Dentro de esas coordenadas de disputa política en México se puede verificar la intensificación de miedos atávicos de que el gobierno que pregona la preferencia por los pobres ha venido a esquilmar a las clases media y todos los estratos por encima. La mera enunciación de un gobierno con orientación por los pobres -aunque como se mencionó, ello no fue acompañado de mayor gasto social- desató una represalia que vilipendia a los carenciados y exalta como logro el privilegio heredado fomentando los valores que impulsan una agenda política que se encomienda al mercado al mismo tiempo que reduce el Estado. Lo anterior podría entenderse como parte del decálogo de cualquier proyecto liberal, pero en la campaña se ha visto revestido de algo que no está lejos del odio de clase y el desprecio racial. 

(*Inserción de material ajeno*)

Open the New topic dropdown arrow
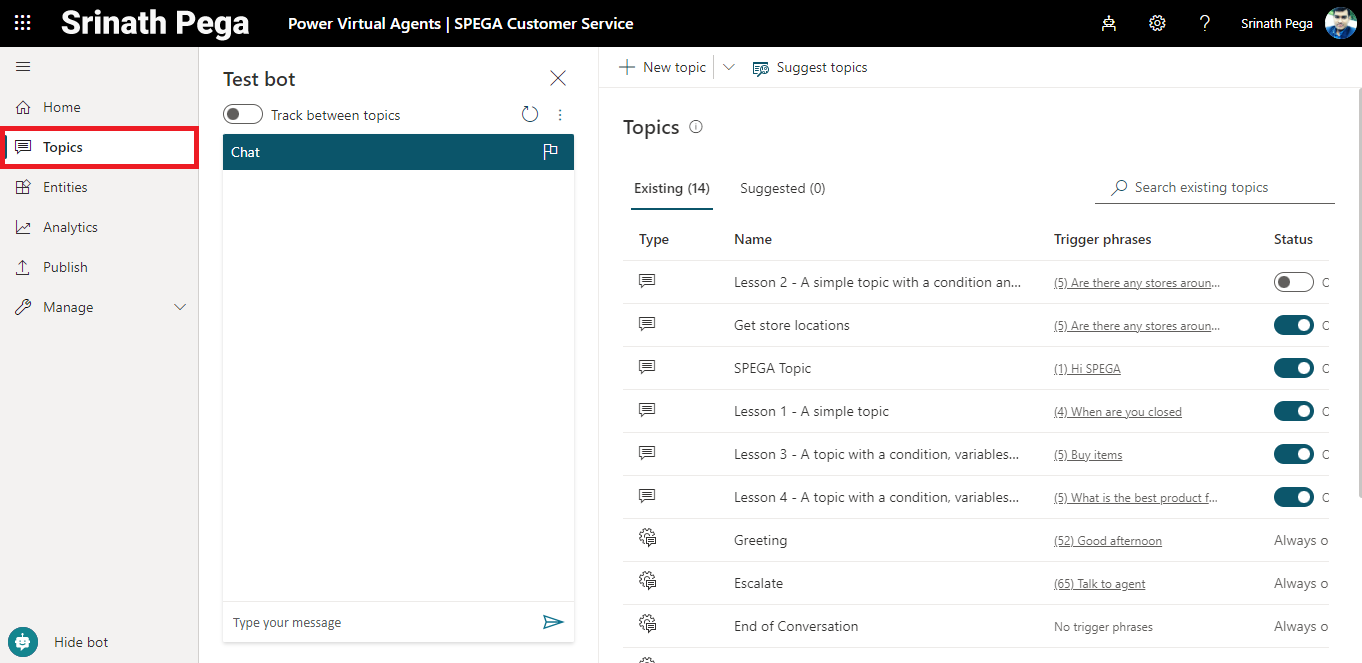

Paradójicamente, ambos partidos a la vez han gastado mucho de su tiempo de campaña en apuntar el carácter populista de AMLO, y junto a ello el peligro que significa para las instituciones mexicanas, no han dudado en hacer promesas de campaña igualmente populistas. Los candidatos priístas han ofrecido reducir el Impuesto al Valor Agregado, algo que puede tener atractivo para el votante, aunque deja en duda cómo se supone que quieren subsanar el boquete financiero que dejaría.

Para el PAN, lo que en México se llama “echeleganismo” es de fácil recepción en sectores acomodados, en su “war room” es consciente de que se han alejado del votante popular. La muestra más pletórica de populismo se la identifica en Ricardo Anaya, ex candidato presidencial del PAN y temprano postulante a unas próximas elecciones presidenciales, quien se lanzó a una gira por municipios pobres emulando un recurso usado en el pasado por AMLO. Con el fin declarado de conocer la realidad de la pobreza y el propósito no declarado de aproximarse a las personas comunes, se trata de revertir el aura plutócrata de su dirigencia partidaria.